The myth of the multi-tasking Superwoman is partly to blame. Women are less likely to say no to a perceived need, even when they know they don’t have the time, and also worry more about hurting someone’s feelings or being thought incompetent by the boss.
The trouble is, women are letting themselves down by trying to be all things to all (mostly) men, and end up experiencing symptoms ranging from gastro-intestinal upsets to chronic fatigue and hospitalisation as a result, and that doesn’t do anyone any good.
The truth is that multi-tasking doesn’t really exist – something always has to give, and that ‘give’ could be deadly. What has been called multi-taking is in fact task-switching which weakens both attention and productivity because of the mental control adjustments required to re-focus on each chore. Scientists call one stage “goal shifting” (“I want to do this now instead of that”) and the other stage “rule activation” (“I’m turning off the rules for that and turning on the rules for this”). But while it is a helpful skill, dangers can occur when psychological switching ‘costs’ conflict with environmental demands for productivity and safety.
Moreover, the greater the number of tasks and the more frequently the switching takes place, even the few seconds it takes can add up to a big waste of productive time – up to 40 percent – as well as increase the rate of error. In a simple example, a 2008 study revealed that drivers took longer to reach their destinations when they chatted on their cell phones, and the statistics on traffic accidents and cell phone use are alarming.
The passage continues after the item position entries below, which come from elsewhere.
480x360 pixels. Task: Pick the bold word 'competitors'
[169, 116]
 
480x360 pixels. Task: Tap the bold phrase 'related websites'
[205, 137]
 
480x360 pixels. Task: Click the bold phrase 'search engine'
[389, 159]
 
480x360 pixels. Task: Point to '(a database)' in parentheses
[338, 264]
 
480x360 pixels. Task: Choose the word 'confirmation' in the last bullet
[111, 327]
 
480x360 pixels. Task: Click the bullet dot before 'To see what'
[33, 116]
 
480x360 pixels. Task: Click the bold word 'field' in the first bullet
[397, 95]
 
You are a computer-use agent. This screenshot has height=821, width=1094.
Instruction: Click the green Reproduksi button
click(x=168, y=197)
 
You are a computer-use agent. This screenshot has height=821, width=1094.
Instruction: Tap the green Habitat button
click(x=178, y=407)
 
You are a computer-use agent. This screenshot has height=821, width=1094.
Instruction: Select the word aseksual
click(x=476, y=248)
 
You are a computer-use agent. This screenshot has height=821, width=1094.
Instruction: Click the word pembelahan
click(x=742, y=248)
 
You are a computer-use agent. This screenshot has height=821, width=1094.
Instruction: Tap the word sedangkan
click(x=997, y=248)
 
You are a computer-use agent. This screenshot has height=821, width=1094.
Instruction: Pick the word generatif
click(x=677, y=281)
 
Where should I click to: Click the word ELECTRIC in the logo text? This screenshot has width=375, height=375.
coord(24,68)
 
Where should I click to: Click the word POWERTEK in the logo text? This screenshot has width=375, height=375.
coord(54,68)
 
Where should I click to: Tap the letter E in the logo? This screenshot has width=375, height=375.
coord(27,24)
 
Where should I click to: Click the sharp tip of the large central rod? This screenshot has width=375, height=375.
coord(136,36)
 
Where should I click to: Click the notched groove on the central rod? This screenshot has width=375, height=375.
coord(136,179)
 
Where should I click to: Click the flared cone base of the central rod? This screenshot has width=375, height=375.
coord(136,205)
The first way to solve the problem, according to psychologists, is to recognize that multi-tasking is a myth best overcome by doing things in batches, quite simply achieved by sorting chores into categories such as ‘accounts’, email, or finishing the marinade before starting on the pies. Once you learn to keep yourself on task, you’ll find that there are far less spills, breakages, confusing text messages and angry bosses or partners, plus you’ll be much more fun at your own party.